• _Exercise_
Copy out the records below, substituting "screen agent" for every occurrence of "GUI agent" and leaving everything else unchanged.

• _Data supplied_

────────────────────────────────────────

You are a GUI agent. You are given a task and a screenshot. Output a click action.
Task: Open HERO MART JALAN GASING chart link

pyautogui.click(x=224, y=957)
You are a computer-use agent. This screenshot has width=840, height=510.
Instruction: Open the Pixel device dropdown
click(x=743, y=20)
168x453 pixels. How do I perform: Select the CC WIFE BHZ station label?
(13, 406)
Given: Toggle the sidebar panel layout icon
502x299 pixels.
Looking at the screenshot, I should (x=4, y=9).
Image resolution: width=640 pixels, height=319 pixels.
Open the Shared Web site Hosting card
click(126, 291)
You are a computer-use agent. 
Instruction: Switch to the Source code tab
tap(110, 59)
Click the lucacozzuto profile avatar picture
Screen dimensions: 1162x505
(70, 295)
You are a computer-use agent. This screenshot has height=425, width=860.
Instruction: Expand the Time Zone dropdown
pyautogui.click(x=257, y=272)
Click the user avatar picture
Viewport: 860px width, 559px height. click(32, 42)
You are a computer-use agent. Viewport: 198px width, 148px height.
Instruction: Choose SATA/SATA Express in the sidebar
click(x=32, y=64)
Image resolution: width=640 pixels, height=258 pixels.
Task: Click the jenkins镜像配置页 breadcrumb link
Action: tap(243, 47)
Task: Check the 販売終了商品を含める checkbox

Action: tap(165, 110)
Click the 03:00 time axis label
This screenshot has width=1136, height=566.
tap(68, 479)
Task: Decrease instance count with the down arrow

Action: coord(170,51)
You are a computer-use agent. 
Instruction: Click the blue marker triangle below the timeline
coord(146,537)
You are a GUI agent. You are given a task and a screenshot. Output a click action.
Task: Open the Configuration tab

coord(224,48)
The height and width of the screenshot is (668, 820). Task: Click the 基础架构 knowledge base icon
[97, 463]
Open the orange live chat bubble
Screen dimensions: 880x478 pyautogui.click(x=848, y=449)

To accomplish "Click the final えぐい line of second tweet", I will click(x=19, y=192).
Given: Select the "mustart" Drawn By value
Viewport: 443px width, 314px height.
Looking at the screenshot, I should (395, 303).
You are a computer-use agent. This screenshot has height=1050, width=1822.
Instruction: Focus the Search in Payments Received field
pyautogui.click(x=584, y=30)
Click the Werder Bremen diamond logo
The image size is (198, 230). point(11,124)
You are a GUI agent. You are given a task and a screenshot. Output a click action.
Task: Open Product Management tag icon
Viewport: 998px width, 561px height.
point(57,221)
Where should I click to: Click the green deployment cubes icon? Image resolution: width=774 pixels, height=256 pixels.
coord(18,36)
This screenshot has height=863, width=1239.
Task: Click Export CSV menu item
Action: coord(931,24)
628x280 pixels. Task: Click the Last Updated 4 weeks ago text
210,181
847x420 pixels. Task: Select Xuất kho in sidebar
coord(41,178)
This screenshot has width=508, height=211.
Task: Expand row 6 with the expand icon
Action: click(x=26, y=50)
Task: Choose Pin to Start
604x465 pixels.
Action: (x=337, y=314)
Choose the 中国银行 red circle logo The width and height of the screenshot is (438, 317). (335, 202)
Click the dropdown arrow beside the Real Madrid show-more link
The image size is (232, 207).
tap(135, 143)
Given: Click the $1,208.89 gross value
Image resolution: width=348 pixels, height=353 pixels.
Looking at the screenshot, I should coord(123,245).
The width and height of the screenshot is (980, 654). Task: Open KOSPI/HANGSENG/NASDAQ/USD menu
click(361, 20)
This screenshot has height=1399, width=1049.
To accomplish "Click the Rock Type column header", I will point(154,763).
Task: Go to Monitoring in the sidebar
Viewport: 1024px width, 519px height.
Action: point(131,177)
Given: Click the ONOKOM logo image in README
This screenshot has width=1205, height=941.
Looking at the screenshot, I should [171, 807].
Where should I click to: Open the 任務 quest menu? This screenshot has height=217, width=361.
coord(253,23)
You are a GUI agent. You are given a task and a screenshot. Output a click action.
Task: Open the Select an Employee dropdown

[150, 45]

────────────────────────────────────────

• _Complete answer_
You are a screen agent. You are given a task and a screenshot. Output a click action.
Task: Open HERO MART JALAN GASING chart link

pyautogui.click(x=224, y=957)
You are a computer-use agent. This screenshot has width=840, height=510.
Instruction: Open the Pixel device dropdown
click(x=743, y=20)
168x453 pixels. How do I perform: Select the CC WIFE BHZ station label?
(13, 406)
Given: Toggle the sidebar panel layout icon
502x299 pixels.
Looking at the screenshot, I should (x=4, y=9).
Image resolution: width=640 pixels, height=319 pixels.
Open the Shared Web site Hosting card
click(126, 291)
You are a computer-use agent. 
Instruction: Switch to the Source code tab
tap(110, 59)
Click the lucacozzuto profile avatar picture
Screen dimensions: 1162x505
(70, 295)
You are a computer-use agent. This screenshot has height=425, width=860.
Instruction: Expand the Time Zone dropdown
pyautogui.click(x=257, y=272)
Click the user avatar picture
Viewport: 860px width, 559px height. click(32, 42)
You are a computer-use agent. Viewport: 198px width, 148px height.
Instruction: Choose SATA/SATA Express in the sidebar
click(x=32, y=64)
Image resolution: width=640 pixels, height=258 pixels.
Task: Click the jenkins镜像配置页 breadcrumb link
Action: tap(243, 47)
Task: Check the 販売終了商品を含める checkbox

Action: tap(165, 110)
Click the 03:00 time axis label
This screenshot has width=1136, height=566.
tap(68, 479)
Task: Decrease instance count with the down arrow

Action: coord(170,51)
You are a computer-use agent. 
Instruction: Click the blue marker triangle below the timeline
coord(146,537)
You are a screen agent. You are given a task and a screenshot. Output a click action.
Task: Open the Configuration tab

coord(224,48)
The height and width of the screenshot is (668, 820). Task: Click the 基础架构 knowledge base icon
[97, 463]
Open the orange live chat bubble
Screen dimensions: 880x478 pyautogui.click(x=848, y=449)

To accomplish "Click the final えぐい line of second tweet", I will click(x=19, y=192).
Given: Select the "mustart" Drawn By value
Viewport: 443px width, 314px height.
Looking at the screenshot, I should (395, 303).
You are a computer-use agent. This screenshot has height=1050, width=1822.
Instruction: Focus the Search in Payments Received field
pyautogui.click(x=584, y=30)
Click the Werder Bremen diamond logo
The image size is (198, 230). point(11,124)
You are a screen agent. You are given a task and a screenshot. Output a click action.
Task: Open Product Management tag icon
Viewport: 998px width, 561px height.
point(57,221)
Where should I click to: Click the green deployment cubes icon? Image resolution: width=774 pixels, height=256 pixels.
coord(18,36)
This screenshot has height=863, width=1239.
Task: Click Export CSV menu item
Action: coord(931,24)
628x280 pixels. Task: Click the Last Updated 4 weeks ago text
210,181
847x420 pixels. Task: Select Xuất kho in sidebar
coord(41,178)
This screenshot has width=508, height=211.
Task: Expand row 6 with the expand icon
Action: click(x=26, y=50)
Task: Choose Pin to Start
604x465 pixels.
Action: (x=337, y=314)
Choose the 中国银行 red circle logo The width and height of the screenshot is (438, 317). (335, 202)
Click the dropdown arrow beside the Real Madrid show-more link
The image size is (232, 207).
tap(135, 143)
Given: Click the $1,208.89 gross value
Image resolution: width=348 pixels, height=353 pixels.
Looking at the screenshot, I should coord(123,245).
The width and height of the screenshot is (980, 654). Task: Open KOSPI/HANGSENG/NASDAQ/USD menu
click(361, 20)
This screenshot has height=1399, width=1049.
To accomplish "Click the Rock Type column header", I will point(154,763).
Task: Go to Monitoring in the sidebar
Viewport: 1024px width, 519px height.
Action: point(131,177)
Given: Click the ONOKOM logo image in README
This screenshot has width=1205, height=941.
Looking at the screenshot, I should [171, 807].
Where should I click to: Open the 任務 quest menu? This screenshot has height=217, width=361.
coord(253,23)
You are a screen agent. You are given a task and a screenshot. Output a click action.
Task: Open the Select an Employee dropdown

[150, 45]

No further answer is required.